# Texto para leitura
*-*-*
Para minha surpresa ele disse:
- Nunca, nós os “pretos” não temos nada o
que comemorar. Nossos ancestrais foram traídos e mortos quando os ditos “heróis
farroupilhas” viram que não poderiam cumprir o acordo e libertar os escravos
desarmaram e mataram todos. Eu não tenho nada a comemorar em 20 de setembro.
Confesso que fiquei com aquela conversa na cabeça e a
noite fui ao Grêmio dos Sargentos e fiquei observando as invernadas se
apresentarem. Para minha surpresa não vi nenhum negro.
Hoje recebi um e-mail e resolvi publicá-lo. Acho que a
Semana Farroupilha é comemorada mais pela comilança e beberagem. Pois a
história de heroísmo pode ser bem diferente daquela que é contada.
Traição de Porongos
Meses finais da
Guerra dos Farrapos. Madrugada de 14 de novembro de 1844. Tropas imperiais
comandadas pelo coronel Francisco Pedro de Abreu (1811-1891), o Moringue,
atacam soldados farroupilhas que estavam acampados nas imediações do Cerro de
Porongos, no atual município de Pinheiro Machado, no estado do Rio Grande do
Sul, resultando na morte e na prisão de muitos. Em sua maioria, eram lanceiros
negros, escravos que lutavam no exército farroupilha em troca da promessa de
alforria. Anos depois, a divulgação de um documento que ficaria conhecido como
Carta de Porongos, revelando um suposto acordo entre lideranças militares para
dizimar esses lanceiros, inicia uma controvérsia que gera polêmica até hoje.
A Guerra dos
Farrapos, ou Revolução Farroupilha (1835-1845), foi o maior dos conflitos
internos enfrentados pelo governo imperial. Durante dez anos, uma parcela da
elite pecuarista rio-grandense, motivada por fatores políticos e econômicos,
sustentou uma revolta contra o poder imperial, chegando a proclamar a República
Rio-Grandense em 1836.
Para arregimentar
soldados, os farroupilhas incorporaram escravos às suas fileiras, prometendo em
troca a liberdade após o fim do conflito. De olho na alforria, alguns negros
fugiram das propriedades onde eram mantidos escravos para aderir à luta. Outros
foram cedidos por senhores de terra que apoiavam a revolução. Já senhores
contrários ao movimento podiam ter seus escravos capturados à força, como
aconteceu nas charqueadas – propriedades rurais onde se produz o charque (carne
salgada) – de Pelotas.
Estima-se que em
alguns momentos os lanceiros negros, como ficaram conhecidos estes soldados,
tenham representado metade do exército rio-grandense. O africano José, de nação
angola, foi um desses homens que sonharam em conquistar a liberdade pegando em
armas. Em dezembro de 1837, José foi preso e interrogado pelas autoridades
imperiais em Porto Alegre, informando que quase toda a “infantaria dos brancos”
já havia desertado e que naquele momento os combatentes seriam quase
exclusivamente “pretos, uns com armas e outros com lanças”. Estas eram as
principais armas do conflito, já que as de fogo ficaram restritas a uma
minoria. Além disso, pelo próprio caráter de guerra móvel, muitas vezes os
lanceiros negros entravam nos batalhões sem maiores treinamentos.
*-*-*
# Dados disponíveis
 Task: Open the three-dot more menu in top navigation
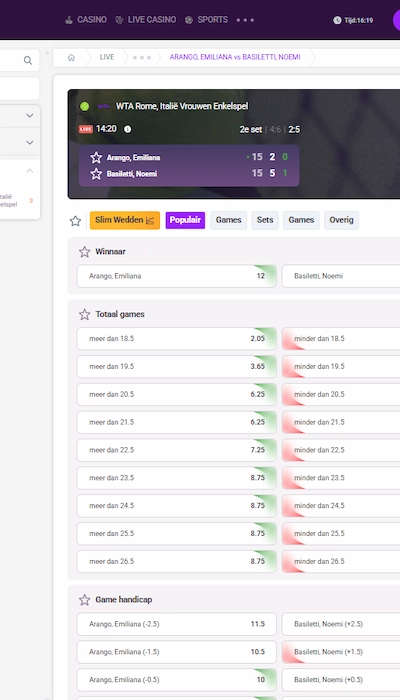tap(245, 20)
*-*-*
# Sua tarefa
As afirmações abaixo estão de acordo com o texto sobre a Traição de Porongos? Responda sim ou não a cada uma e cite as palavras exatas do texto que decidem a resposta.
1. O ataque em Porongos ocorreu na madrugada de 14 de novembro de 1844.
2. A maioria dos combatentes farroupilhas lutava com armas de fogo.
3. A República Rio-Grandense foi proclamada em 1838.
O material acima provém de outra fonte.

# Resposta correta
1. Sim: "Madrugada de 14 de novembro de 1844."
2. Não: "as de fogo ficaram restritas a uma minoria"
3. Não: "chegando a proclamar a República Rio-Grandense em 1836"